Most speeches are impartial—which is sensible. Plenty of congressional speech is procedural.

Or are they impartial? That’s what we’re going to discover out. When now we have the LLM do the classification, we’re going to see if possibly there may be nonetheless more money on the desk. After which we’ll create a transition matrix to see what the LLM categorised as ANP and what the unique authors categorised as ANP. We’ll see if some issues are getting shifted round.

That is the place it will get fascinating. How do you inform gpt-4o-mini to categorise political speeches the identical means a fine-tuned RoBERTa mannequin did?

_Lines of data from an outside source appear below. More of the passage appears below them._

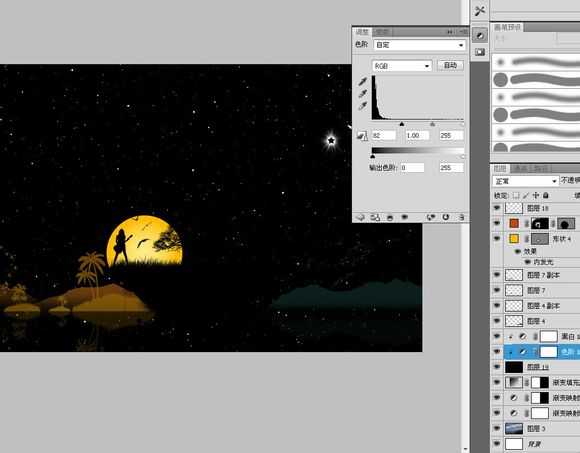The height and width of the screenshot is (453, 580).
Task: Open the layer blend mode dropdown 正常
Action: [x=525, y=181]
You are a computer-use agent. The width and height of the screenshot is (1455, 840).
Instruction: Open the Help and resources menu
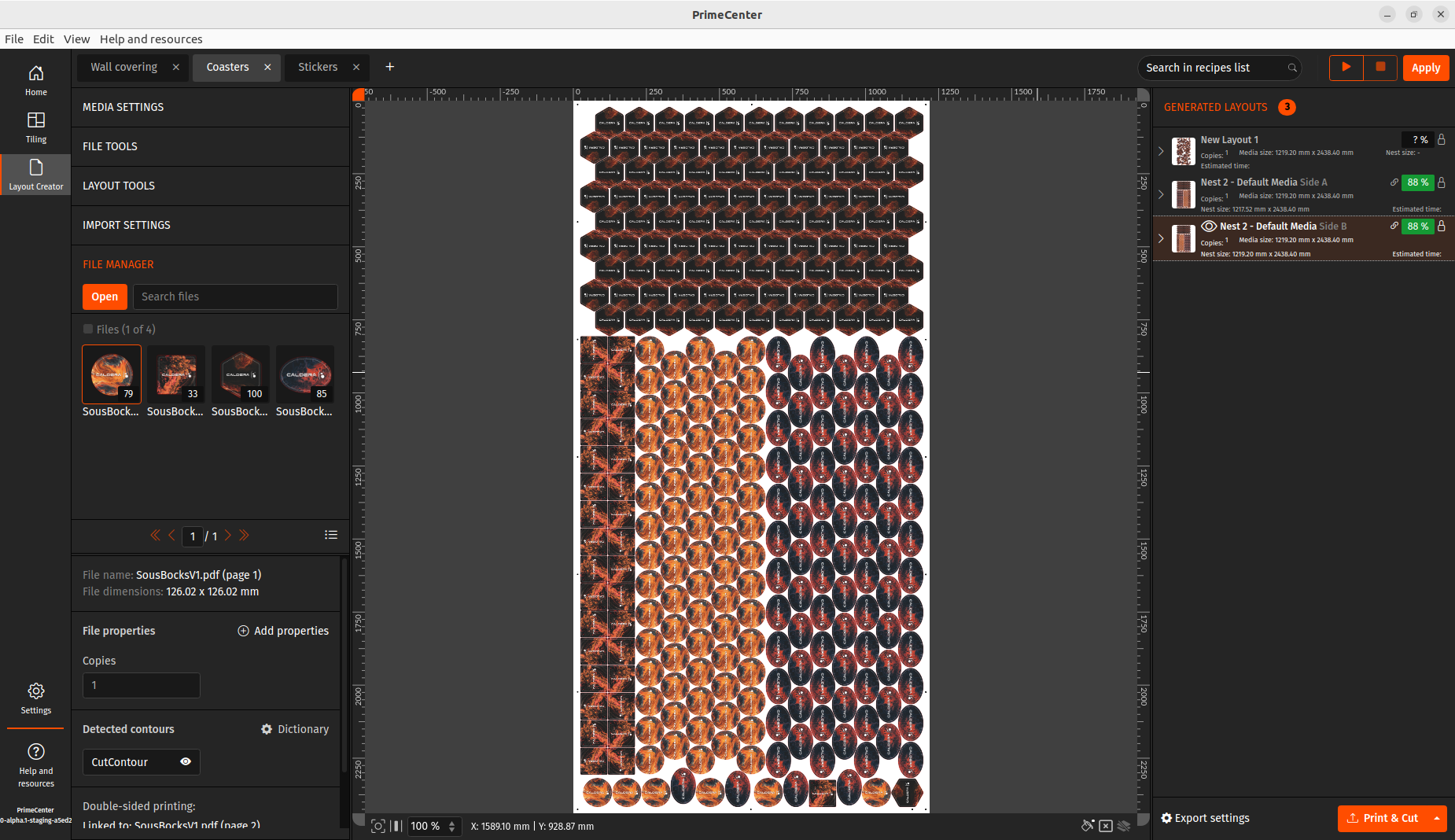(x=150, y=39)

Claude’s first draft was detailed—possibly too detailed:

You're a analysis assistant analyzing political speeches about immigration...

Classification classes:

1. PRO-IMMIGRATION
   - Valuing immigrants and their contributions
   - Favoring much less restricted immigration insurance policies
   - Emphasizing humanitarian considerations, household unity, cultural contributions
   - Utilizing constructive frames like "hardworking," "contributions," "households"

2. ANTI-IMMIGRATION
   - Opposing immigration or favoring extra restrictions
   - Emphasizing threats, crime, illegality, or financial competitors
   - Utilizing damaging frames like "unlawful," "criminals," "flood," "invasion"
   ...

I had a priority: by itemizing particular key phrases, had been we biasing the mannequin towards pattern-matching moderately than semantic understanding?

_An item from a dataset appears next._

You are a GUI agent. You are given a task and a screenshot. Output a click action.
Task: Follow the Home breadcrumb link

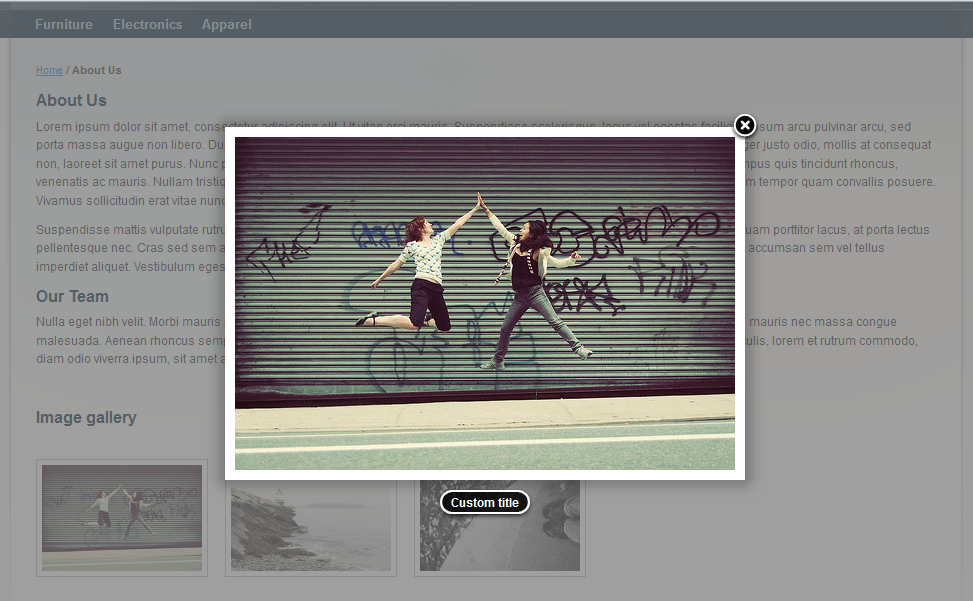pos(49,70)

That is precisely the type of methodological query that issues in analysis. Should you inform the mannequin “speeches with the phrase ‘flood’ are anti-immigration,” you’re not likely testing whether or not it understands tone—you’re testing whether or not it may possibly grep.

We determined to maintain the detailed immediate for now however flagged it as one thing to revisit. A less complicated immediate would possibly truly carry out higher for a replication research, the place you need the LLM’s unbiased judgment. However, what I believe I’ll do is a component 3 the place we do resubmit with a brand new immediate that doesn’t lead the llm as a lot as I did, however I believe it’s nonetheless helpful simply to see even utilizing the unique prompting, whether or not this extra superior llm, which has much more talent at discerning context than earlier ones (even Roberta), would possibly come to the identical or completely different conclusions.

So now we get into the OpenAI half. I absolutely perceive that this half is a thriller to many individuals. Simply what am I precisely going to be sensible doing on this fourth step? And that’s the place I believe relying Claude Code for assist in answering your questions, in addition to studying learn how to do it, after which utilizing referee2 to audit the code, goes to be useful. However right here’s the gist.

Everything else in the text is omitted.